ESPOO, Finland – James and I are here at Nokia’s Way We Live Next event, listening to folks talk about what Nokia sees the future of the industry may be like. One of the talks this morning was by David Rivas, big guy from S60 R&D. He spoke mostly about the Symbian Foundation.
A strong theme throughout the talk was that the Symbian Platform (the operating system software upon which all our smartphones are built) was open to all developers, and provides many different environments in which developers can create software.

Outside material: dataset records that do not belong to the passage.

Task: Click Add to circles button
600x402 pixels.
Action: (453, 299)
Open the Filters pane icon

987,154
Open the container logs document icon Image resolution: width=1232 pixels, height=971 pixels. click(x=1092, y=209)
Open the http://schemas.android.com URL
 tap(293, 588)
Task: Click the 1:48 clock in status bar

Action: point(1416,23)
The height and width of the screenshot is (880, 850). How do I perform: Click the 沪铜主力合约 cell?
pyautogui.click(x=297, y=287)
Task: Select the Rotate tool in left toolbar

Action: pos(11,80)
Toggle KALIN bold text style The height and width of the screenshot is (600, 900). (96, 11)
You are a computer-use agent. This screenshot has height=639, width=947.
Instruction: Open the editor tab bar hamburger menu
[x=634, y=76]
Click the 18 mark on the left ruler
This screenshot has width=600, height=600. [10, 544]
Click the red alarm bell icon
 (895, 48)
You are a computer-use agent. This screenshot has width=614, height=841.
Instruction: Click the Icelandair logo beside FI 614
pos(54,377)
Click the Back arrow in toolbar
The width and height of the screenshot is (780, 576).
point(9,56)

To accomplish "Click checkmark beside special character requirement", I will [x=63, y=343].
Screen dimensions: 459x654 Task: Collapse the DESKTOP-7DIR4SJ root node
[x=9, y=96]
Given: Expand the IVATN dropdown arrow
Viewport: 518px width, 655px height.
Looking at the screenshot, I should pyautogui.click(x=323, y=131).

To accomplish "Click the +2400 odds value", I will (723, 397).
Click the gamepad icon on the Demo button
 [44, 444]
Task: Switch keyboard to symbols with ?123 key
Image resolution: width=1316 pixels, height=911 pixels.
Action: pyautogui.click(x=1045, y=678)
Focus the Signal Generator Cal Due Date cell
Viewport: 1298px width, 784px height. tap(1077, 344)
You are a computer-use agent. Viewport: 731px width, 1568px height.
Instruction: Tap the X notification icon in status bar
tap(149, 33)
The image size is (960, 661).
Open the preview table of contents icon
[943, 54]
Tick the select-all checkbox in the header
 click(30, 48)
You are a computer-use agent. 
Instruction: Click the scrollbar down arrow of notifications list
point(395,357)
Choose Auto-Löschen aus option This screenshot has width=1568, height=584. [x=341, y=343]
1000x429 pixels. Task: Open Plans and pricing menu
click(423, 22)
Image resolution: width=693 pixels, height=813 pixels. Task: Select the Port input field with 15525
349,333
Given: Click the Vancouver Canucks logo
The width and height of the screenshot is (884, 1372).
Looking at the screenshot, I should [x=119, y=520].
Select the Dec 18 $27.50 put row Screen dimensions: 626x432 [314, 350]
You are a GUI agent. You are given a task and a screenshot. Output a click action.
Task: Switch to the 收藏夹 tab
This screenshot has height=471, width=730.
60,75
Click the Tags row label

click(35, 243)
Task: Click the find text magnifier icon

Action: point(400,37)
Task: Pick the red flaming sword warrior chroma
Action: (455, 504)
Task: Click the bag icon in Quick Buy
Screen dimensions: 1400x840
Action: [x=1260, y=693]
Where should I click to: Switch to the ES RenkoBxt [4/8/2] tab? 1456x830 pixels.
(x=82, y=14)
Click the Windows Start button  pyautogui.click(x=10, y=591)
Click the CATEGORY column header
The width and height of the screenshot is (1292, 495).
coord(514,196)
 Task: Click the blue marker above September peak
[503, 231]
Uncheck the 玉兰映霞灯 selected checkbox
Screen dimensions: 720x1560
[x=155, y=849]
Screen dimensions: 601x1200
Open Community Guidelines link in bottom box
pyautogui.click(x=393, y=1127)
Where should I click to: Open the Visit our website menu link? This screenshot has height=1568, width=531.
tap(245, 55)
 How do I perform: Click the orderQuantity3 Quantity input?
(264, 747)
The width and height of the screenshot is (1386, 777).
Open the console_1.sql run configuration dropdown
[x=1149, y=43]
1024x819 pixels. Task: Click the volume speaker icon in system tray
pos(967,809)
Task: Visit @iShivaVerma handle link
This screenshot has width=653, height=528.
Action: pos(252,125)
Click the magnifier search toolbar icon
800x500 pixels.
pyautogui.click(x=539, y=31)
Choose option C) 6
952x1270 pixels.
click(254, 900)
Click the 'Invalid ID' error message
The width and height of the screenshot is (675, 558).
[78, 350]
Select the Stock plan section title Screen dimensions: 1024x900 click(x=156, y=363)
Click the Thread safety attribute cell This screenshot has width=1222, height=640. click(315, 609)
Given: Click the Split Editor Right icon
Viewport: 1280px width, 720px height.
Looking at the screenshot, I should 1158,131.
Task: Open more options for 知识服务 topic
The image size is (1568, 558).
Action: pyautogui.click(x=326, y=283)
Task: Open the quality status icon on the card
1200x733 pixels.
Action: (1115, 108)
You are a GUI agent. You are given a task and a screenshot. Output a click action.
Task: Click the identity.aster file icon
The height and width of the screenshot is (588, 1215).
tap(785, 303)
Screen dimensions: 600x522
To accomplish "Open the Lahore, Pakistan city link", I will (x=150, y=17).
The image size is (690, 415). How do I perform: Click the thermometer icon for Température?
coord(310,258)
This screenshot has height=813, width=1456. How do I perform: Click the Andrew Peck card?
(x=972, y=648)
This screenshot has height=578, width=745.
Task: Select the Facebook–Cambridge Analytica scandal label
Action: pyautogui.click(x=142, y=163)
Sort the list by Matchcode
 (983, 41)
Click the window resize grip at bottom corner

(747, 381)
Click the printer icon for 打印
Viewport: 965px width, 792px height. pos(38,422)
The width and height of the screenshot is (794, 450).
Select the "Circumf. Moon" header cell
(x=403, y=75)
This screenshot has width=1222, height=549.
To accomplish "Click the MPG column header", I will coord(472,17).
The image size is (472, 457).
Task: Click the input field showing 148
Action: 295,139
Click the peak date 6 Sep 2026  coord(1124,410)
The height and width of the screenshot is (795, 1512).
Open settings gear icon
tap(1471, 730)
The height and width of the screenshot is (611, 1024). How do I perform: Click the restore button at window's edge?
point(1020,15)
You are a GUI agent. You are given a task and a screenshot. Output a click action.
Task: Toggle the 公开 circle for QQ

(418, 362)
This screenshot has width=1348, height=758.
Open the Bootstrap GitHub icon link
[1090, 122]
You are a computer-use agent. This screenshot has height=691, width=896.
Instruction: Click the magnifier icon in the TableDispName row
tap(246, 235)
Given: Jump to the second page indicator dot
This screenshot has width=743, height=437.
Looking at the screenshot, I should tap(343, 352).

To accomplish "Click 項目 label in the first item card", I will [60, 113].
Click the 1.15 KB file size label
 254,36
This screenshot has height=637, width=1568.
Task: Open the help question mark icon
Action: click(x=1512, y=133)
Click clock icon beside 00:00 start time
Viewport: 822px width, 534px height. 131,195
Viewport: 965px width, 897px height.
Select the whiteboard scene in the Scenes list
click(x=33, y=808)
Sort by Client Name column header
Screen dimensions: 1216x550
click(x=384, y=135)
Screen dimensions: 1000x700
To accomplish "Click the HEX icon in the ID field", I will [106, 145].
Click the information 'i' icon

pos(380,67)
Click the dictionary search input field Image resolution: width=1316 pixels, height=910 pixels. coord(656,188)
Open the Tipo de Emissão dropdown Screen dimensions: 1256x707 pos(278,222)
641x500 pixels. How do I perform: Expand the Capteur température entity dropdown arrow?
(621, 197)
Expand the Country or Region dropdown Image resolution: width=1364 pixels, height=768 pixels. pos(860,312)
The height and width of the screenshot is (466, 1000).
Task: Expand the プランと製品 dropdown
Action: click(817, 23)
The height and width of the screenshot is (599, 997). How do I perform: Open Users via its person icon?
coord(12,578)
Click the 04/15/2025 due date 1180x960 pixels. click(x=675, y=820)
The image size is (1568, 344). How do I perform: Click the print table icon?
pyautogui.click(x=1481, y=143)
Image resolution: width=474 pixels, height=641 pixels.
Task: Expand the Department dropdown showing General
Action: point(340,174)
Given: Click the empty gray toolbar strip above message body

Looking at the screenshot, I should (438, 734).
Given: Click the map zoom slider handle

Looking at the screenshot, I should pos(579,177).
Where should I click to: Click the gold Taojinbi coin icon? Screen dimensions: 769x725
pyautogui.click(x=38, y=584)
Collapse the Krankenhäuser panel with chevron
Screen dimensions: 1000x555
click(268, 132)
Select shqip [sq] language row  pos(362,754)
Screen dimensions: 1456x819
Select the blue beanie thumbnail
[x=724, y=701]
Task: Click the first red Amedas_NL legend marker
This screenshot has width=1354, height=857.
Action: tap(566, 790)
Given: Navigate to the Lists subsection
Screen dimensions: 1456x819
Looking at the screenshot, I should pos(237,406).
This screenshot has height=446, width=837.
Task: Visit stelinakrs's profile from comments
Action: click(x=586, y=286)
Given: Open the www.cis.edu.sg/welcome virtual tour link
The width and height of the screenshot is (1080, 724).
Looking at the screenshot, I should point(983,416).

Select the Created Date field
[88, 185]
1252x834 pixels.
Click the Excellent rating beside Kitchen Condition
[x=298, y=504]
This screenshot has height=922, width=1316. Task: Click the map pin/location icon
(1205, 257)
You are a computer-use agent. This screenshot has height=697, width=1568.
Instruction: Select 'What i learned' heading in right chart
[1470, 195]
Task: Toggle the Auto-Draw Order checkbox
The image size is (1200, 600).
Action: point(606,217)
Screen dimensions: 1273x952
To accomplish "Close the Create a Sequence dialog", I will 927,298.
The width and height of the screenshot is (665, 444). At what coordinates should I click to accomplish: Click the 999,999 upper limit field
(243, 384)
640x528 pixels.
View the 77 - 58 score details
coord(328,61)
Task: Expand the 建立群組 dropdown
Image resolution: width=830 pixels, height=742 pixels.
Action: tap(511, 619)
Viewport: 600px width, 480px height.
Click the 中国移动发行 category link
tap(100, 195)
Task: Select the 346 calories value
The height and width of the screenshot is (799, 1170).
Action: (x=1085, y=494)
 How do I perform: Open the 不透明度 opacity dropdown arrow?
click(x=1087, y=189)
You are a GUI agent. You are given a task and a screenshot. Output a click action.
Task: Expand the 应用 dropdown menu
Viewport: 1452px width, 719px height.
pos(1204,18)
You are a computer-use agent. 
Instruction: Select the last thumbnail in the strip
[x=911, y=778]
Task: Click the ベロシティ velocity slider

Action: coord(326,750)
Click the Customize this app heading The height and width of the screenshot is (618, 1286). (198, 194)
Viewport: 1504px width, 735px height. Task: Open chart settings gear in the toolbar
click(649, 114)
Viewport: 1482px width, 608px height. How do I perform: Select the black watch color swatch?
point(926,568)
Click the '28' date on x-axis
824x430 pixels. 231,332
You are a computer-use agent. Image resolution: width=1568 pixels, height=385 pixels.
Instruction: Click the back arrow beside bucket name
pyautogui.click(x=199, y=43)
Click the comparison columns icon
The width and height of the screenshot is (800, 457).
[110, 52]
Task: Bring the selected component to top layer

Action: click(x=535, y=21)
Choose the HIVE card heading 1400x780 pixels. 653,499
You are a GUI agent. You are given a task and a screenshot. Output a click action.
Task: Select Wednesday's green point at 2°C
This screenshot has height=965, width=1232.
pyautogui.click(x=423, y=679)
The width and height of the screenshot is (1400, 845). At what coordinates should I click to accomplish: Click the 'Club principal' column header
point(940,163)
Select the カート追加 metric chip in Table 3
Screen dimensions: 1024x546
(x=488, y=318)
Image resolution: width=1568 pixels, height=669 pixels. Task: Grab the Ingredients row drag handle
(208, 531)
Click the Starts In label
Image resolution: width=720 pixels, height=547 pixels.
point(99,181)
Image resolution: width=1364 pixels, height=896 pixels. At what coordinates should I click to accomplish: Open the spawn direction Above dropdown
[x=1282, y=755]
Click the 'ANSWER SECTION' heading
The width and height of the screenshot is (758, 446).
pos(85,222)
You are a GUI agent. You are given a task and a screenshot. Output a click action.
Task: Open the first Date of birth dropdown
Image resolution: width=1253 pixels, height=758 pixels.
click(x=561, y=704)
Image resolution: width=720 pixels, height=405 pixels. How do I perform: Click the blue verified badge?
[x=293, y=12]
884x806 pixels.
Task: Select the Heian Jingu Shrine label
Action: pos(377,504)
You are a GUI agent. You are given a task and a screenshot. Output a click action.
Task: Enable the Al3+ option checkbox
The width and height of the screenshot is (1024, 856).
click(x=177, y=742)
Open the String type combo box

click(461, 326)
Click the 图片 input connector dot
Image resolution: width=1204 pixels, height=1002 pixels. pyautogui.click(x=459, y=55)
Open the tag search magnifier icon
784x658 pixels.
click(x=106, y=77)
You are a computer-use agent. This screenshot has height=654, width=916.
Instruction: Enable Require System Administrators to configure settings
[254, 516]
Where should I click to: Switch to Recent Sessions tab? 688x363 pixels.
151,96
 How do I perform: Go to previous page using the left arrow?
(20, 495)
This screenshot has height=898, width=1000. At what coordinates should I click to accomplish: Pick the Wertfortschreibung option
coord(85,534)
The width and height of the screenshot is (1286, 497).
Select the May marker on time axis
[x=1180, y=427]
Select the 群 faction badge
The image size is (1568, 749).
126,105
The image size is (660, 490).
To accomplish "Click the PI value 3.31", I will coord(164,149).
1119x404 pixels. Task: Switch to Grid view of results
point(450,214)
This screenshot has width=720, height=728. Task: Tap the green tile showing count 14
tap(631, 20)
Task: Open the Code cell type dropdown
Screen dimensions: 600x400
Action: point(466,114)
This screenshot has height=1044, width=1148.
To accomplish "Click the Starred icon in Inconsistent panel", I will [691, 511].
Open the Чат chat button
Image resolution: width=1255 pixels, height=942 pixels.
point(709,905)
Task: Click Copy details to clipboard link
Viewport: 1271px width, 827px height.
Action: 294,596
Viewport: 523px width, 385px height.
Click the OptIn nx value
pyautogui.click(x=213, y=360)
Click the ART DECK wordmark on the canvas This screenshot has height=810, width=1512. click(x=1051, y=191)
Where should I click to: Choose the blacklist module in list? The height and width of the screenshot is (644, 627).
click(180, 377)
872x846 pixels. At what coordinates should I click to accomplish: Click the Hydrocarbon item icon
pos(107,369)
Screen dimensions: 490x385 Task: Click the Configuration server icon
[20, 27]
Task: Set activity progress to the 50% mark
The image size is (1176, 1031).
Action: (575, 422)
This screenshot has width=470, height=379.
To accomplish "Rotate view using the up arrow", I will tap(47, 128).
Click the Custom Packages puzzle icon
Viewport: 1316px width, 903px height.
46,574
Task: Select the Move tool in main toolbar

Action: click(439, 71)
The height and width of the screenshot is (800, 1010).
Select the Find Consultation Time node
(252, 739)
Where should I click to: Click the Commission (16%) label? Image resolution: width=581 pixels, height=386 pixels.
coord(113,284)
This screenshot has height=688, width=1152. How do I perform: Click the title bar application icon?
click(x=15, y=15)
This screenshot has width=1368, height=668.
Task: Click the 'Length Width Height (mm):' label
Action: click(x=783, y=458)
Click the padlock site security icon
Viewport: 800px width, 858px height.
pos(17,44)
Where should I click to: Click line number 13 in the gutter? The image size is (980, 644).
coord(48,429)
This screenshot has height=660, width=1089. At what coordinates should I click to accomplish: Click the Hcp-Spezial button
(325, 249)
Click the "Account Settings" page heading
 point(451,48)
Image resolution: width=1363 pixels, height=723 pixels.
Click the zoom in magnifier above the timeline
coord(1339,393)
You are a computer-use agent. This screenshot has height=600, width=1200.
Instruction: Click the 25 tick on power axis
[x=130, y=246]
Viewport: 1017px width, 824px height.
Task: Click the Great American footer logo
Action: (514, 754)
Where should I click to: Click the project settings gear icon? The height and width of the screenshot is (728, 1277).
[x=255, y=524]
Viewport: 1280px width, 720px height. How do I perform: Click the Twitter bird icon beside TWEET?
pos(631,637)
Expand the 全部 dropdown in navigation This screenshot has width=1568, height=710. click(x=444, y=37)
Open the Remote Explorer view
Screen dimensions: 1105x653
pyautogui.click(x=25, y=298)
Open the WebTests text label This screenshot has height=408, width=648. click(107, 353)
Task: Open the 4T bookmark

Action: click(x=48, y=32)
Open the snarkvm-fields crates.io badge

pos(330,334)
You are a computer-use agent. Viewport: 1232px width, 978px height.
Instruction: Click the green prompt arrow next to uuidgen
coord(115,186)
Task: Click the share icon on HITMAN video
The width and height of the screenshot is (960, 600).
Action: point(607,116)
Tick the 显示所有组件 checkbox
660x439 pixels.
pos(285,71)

And that reminded me of a story.
The marvel of a camera
When Nokia’s first S60 phone, the Nokia 7650, was launched at the end of 2001, we were very excited with the camera (it was Nokia’s first cameraphone). Also, from the start, we were keen to see what kinds of software folks would create for the phone.
That got us thinking.
The 7650, for some reason, did not come with video software. We first thought that the camera wasn’t able to process the frames needed to capture video. Then there was a rumor that it was somewhere down the line (something like 1 year) coming in a later phone.
Saved by clever code
Well, 4 months after the phone went on sale in the summer of 2002, a group of video codec developers in central Finland (alas, I forget their names) created a simple application that would record video on the 7650.
We were elated. It was a proof-point of what we were trying to tell people about S60 being open to all. Also, it was a great example of capturing innovation from outside the company – we licensed it immediately, put it in the next S60 phone (the Nokia 3650), and were able to leap forward with our roadmap in terms of video.
Where are we today?
Of course, today, we would never create a smartphone that could not record video. Our leading S60 phones are heavily focused on creating media, particularly photos and video. And people use them heavily that way.
If I may toot our own horn (I may? Thank you!), we not only have a range of devices that make high-quality video, but (and here’s that open innovation thing again) folks, like Qik, have created software to make it easy for folks to stream video live from a Nokia N95.
Hm, I wonder if we might ever make Qik broadcasting standard in our smartphones?